Depending on the trust deed, the trustee may pay it to any dependant under the super law or to their Legal Personal Representative who will distribute their super in accordance with their Will.

In cases where an SMSF is paying a pension and the pensioner dies, if there is an automatic reversionary beneficiary in place, the pension doesn’t stop on the pensioner’s death.

It simply transfers to the nominated beneficiary and they continue to receive it on the same terms as the original pensioner.

The fund’s ability to claim ECPI generally continues, although there are a few noteworthy matters I’d like to raise at this point.

Firstly, is the nominated reversionary entitled to receive a death benefit pension under the terms of the SMSF’s deed and the law?

Our concern here is that not all SIS dependants can receive a death benefit pension under the law, irrespective of the terms of the deed.

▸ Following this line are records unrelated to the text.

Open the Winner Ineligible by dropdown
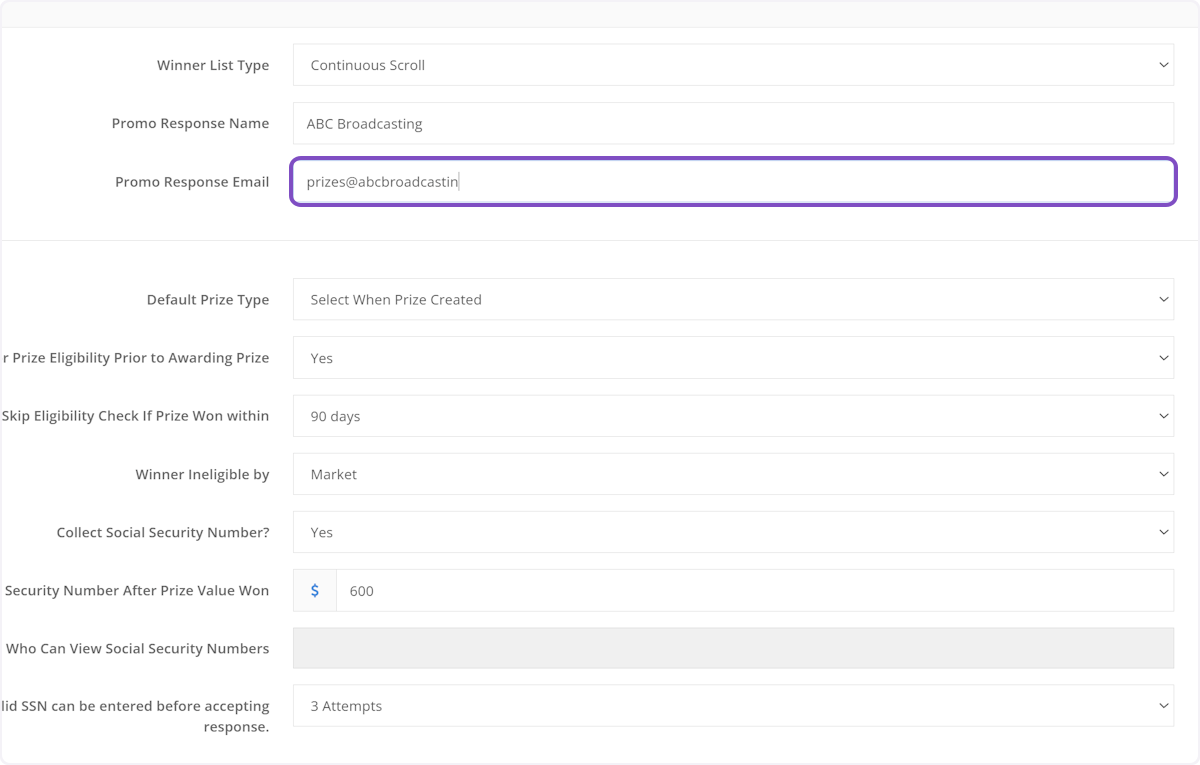This screenshot has width=1200, height=765. coord(733,473)
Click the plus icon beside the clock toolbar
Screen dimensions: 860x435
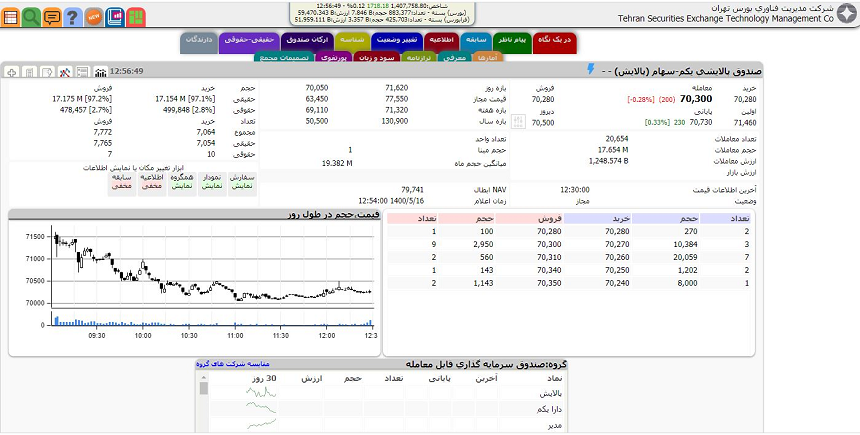(11, 72)

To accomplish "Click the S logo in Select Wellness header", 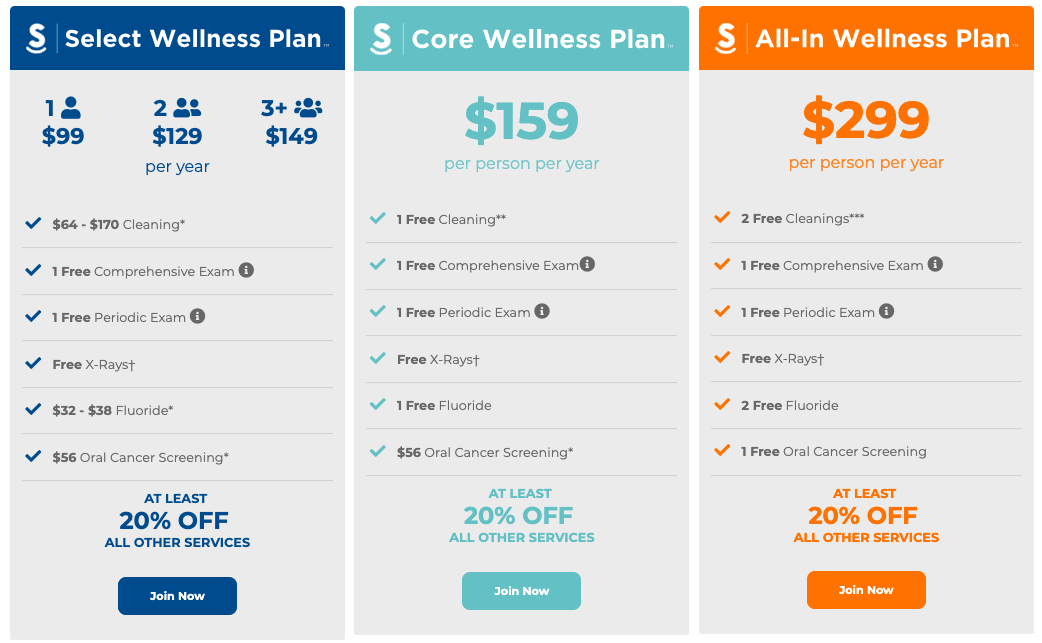I will coord(37,39).
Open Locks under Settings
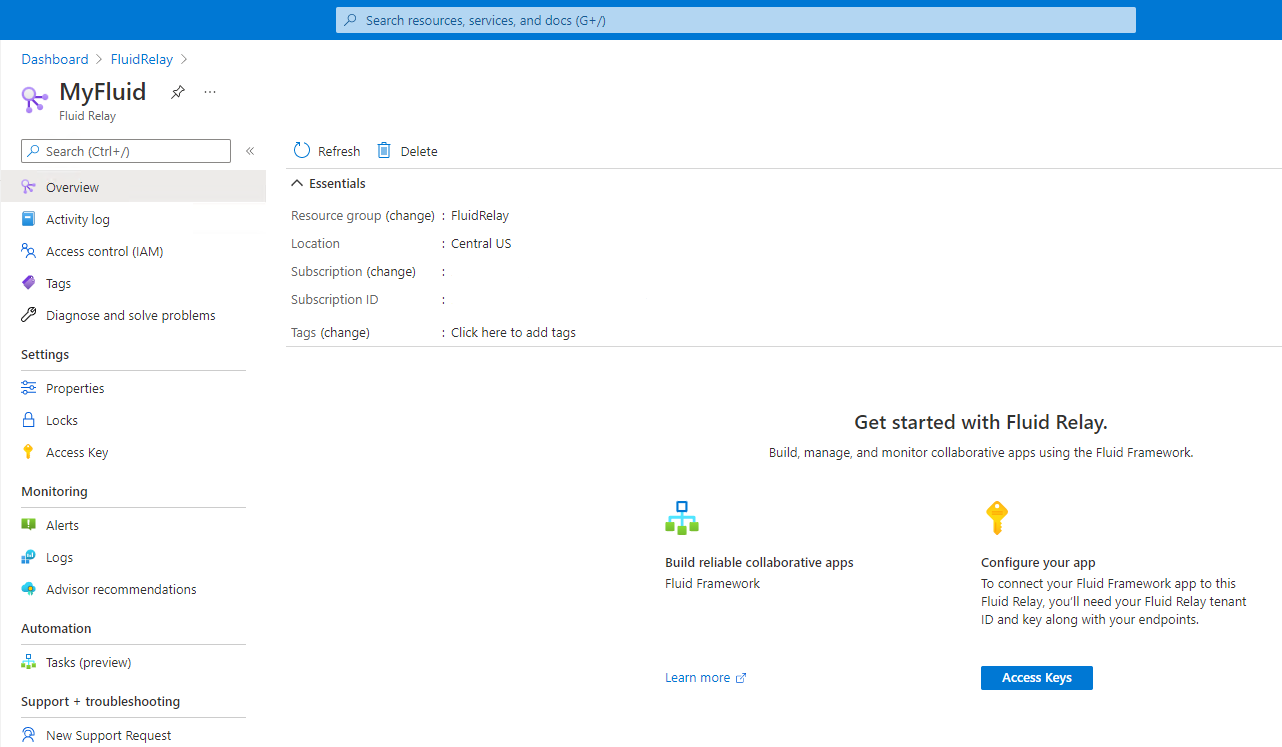The image size is (1282, 747). (63, 419)
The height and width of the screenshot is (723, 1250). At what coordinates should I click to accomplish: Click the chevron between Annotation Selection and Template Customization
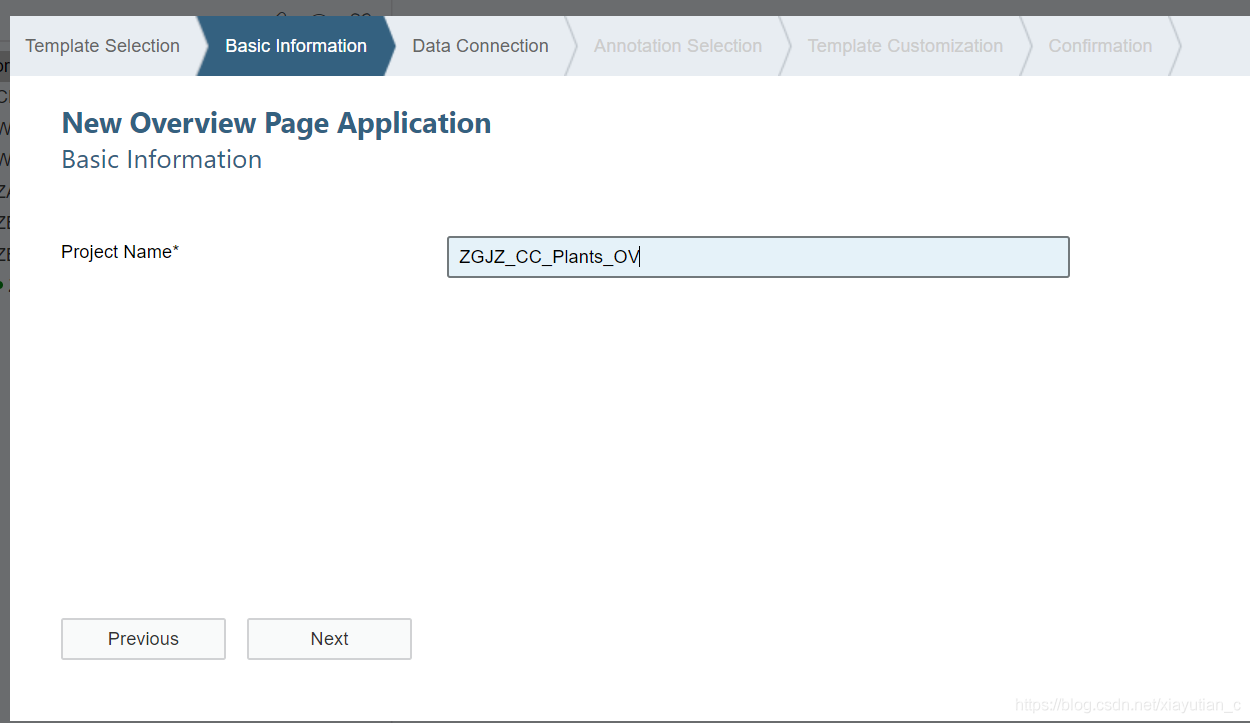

For example, SIS Regulations limit the ability for a death benefit to be paid to:

  • a spouse (including same sex and de-facto);
  • a child under 18;
  • a child who is disabled (with no age restrictions); or
  • a financial dependant child under 26 (nothing that the interest must be cashed before they reach 25)

Secondly, the trustees must make sure that in order to be able to report ECPI in the year of death, the annual minimum pension payment must still be made.

Although there is no requirement to adjust the minimum pension payment must still be made.

Although there is no requirement to adjust the minimum pension payment amount for the year of death, regardless of any difference in the minimum factors between the deceased pensioner and the reversionary beneficiary, there is still a need to make the full annual pension payment by 30 June.

It’s not until 1 July of the next financial year that the reversionary beneficiary’s relevant drawdown factor is required to work out the minimum pension calculation.

Thirdly, where the original pensioner was in receipt of a TRIS, it’s important for the trustees to recognise that the reversionary beneficiary’s benefit should be recorded as unrestricted non-preserved.

This is important if the reversionary beneficiary wishes to access any amounts as a lump sum in future.

What this also means is that the reversionary beneficiary will be in receipt of an ordinary account-based pension, without the limitations imposed by a transition-to-retirement pension, regardless of their age.

Where the deceased member’s benefit was not established with an auto-reversionary beneficiary, then at the time of death, the pension ceases.

The fund however is not required to make any outstanding pro-rata minimum pension payments in the year of death and will not be at risk of failing to make the required minimum pension payment.

If the deceased member’s benefits are subsequently used to start a new pension for a beneficiary, the =trustee is required to ensure a new minimum annual pension amount is calculated and paid in the relevant year.

The fund can also continue to claim ECPI in the period from when the member died until a super death benefit is paid, regardless of whether it’s paid as a death-benefit pension or as a lump-sum death benefit.

The pension exemption can continue until the death benefit has been paid, provided this is done as soon as practicable. We’re often asked what does ‘as soon as practicable’ mean; the ATO view is that this normally would not exceed six months from the date of death.